In April 1940, Brighton Corporation took control of the line. On 2 July 1940, World War II defensive preparations resulted in the line closing. After the war, starting in 1947, the corporation rebuilt the line using 50 lb/yd rail for the running line and 25 lb/yd mounted on insulators for the third rail. At Black Rock, a new station was built to replace the 1937 building which had suffered badly during the war. The line reopened for passengers in 1948.

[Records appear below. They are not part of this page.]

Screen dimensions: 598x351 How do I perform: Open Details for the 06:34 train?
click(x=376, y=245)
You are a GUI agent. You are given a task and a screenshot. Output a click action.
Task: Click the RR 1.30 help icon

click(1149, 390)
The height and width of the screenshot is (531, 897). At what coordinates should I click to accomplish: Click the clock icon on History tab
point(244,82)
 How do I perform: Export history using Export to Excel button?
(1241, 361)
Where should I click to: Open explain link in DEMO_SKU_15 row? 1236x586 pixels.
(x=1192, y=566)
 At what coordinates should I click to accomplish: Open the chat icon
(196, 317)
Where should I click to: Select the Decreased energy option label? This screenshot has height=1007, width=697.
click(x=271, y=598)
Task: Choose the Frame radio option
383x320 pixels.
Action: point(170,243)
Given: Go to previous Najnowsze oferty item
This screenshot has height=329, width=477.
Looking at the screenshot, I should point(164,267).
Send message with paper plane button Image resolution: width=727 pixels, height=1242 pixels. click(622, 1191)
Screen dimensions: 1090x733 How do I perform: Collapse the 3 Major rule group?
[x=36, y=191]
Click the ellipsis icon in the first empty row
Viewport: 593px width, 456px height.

Winter operation ceased from 1954, although the line did reopen temporarily in the winter of 1980 to cash in on the large numbers of sightseers who had come to look at the Athina B, a freighter that had beached near the Palace Pier. Two-car multiple operation was introduced in 1964. In 1995 the Volk's Electric Railway Association was formed to help Brighton & Hove City Council promote and operate the line. In 2003 the Volk's Railway Institute of Science and Technology was formed to promote the educational and science side of the Victorian railway to schools and special interest groups.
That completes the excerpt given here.